6 thoughts on “Using composer with Symfony2

  1. Be extra careful on the use of upgrade!!!
    Upgrade will bypass your lock file. It seems great but is quite dangerous as well. The lock file should be touched carefully and stored in your VCS so that everybody in a team shares the same one.
    This means everybody works with the exact same versions of the dependencies.

    Think of the PR I did on ProblematicAclManagerBundle for example. It was a BC break of the API and there are no tagged versions on git for that bundle, so users of the bundle always pull from “master”. If I keep using “install” with my lock file, I’ll keep getting the same old commit as before and no BC break come ruining my day.

    If I use upgrade, I get the BC breaking version even if I was just fine using the previous one until the end of times!

    1. Thanks for pointing this out. I try to stay current with the master versions of all dependencies in the code that I write, so this has honestly never been an issue for me, but you’re absolutely right: using these commands without understanding exactly what they will do can be dangerous. Fortunately, your lock file should be versioned, so if you run up against a problem like this, you can revert (either fully or partially) back to the pre-breaking change.

  2. First off, thanks for taking the time to post about this. I have done a little digging and im trying to setup a “symfony2-assets” type that will basically install the repositories into the web directory in a symfony project. I cant seem to find any good documentation on creating a custom installer for a custom type. If you know of and good resources or know how to accomplish this any information that you provide will be greatly appreciated.

  3. I am trying to port an app to Symfony 2.1 from 2.0 in the hope that traits and the new array syntax (php 5.4) are finally accepted in entities and repositories. Perhaps I’m too optimistic, but thought I’d give that a try.

    What an ordeal. And they say that using a framework is supposed to save us development time. That’s bs. All the time that’s saved is wasted many times over whenever one needs to upgrade.

    I just can’t find a way to install problematic aclmanager properly using composer. It keeps saying that either there is a typo in the package name or etc etc.

    So I inserted it in the directory structure manually. Changed the kernel. And the ordeal continues. Namespaces related to the problematic module are not recognized. So I ‘require’d the aclmanager file directly in the kernel. But later in the app loading process, namespaces defined in the now successfully required Problematic files are still not found.

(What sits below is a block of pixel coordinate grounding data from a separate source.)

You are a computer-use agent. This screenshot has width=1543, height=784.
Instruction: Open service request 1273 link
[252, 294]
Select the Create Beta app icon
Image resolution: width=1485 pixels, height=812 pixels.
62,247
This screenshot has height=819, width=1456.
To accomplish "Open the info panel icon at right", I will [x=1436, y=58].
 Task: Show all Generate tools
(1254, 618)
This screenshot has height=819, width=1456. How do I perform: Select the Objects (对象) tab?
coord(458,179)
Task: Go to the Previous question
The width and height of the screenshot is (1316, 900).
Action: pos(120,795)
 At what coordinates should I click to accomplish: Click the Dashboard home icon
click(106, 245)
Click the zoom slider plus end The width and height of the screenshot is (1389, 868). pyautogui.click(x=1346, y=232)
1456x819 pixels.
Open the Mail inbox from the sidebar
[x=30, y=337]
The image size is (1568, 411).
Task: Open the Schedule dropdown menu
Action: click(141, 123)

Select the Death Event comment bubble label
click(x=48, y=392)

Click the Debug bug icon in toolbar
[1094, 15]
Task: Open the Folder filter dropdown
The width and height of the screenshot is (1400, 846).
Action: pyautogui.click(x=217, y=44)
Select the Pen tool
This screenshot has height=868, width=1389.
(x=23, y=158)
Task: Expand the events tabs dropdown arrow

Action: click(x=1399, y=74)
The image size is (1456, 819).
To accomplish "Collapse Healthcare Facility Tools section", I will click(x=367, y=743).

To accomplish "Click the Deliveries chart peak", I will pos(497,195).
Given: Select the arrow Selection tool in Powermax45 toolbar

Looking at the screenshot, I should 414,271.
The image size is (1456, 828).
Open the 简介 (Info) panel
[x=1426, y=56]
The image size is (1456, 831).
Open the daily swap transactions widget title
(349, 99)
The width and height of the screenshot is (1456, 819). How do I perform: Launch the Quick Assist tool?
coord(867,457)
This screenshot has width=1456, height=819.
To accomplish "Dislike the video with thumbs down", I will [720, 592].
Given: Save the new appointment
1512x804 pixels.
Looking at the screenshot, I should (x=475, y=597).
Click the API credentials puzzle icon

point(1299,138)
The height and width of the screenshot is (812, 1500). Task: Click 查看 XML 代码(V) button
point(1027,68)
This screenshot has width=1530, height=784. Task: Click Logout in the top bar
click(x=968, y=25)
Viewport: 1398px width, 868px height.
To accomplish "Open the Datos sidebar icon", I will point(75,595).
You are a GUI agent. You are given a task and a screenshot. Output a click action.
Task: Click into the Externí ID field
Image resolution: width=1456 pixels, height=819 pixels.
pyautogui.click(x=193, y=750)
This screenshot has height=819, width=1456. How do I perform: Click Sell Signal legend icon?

    The autoload.php is now claimed to be much simpler than before. It’s now just a few lines and I guess that’s supposed to mean it’s simpler. Problem is: before, we could change it when needed. Now, good luck.

    My frustration level is quite extreme. It seems that the only way to survive in the Symfony world is to be willing to reverse-engineer anything that’s thrown at us with no or scant documentation.

    Anyway… I fell better now that I’ve vented a bit…

    So the question remains: how to use Problematic acl-manager-bundle in S2.1, either with composer (preferred way of course) or manually????

  4. composer upgrade now seems to be called composer update (which is throwing one error after the next, here … this doesn’t seem en par with other package managers at all).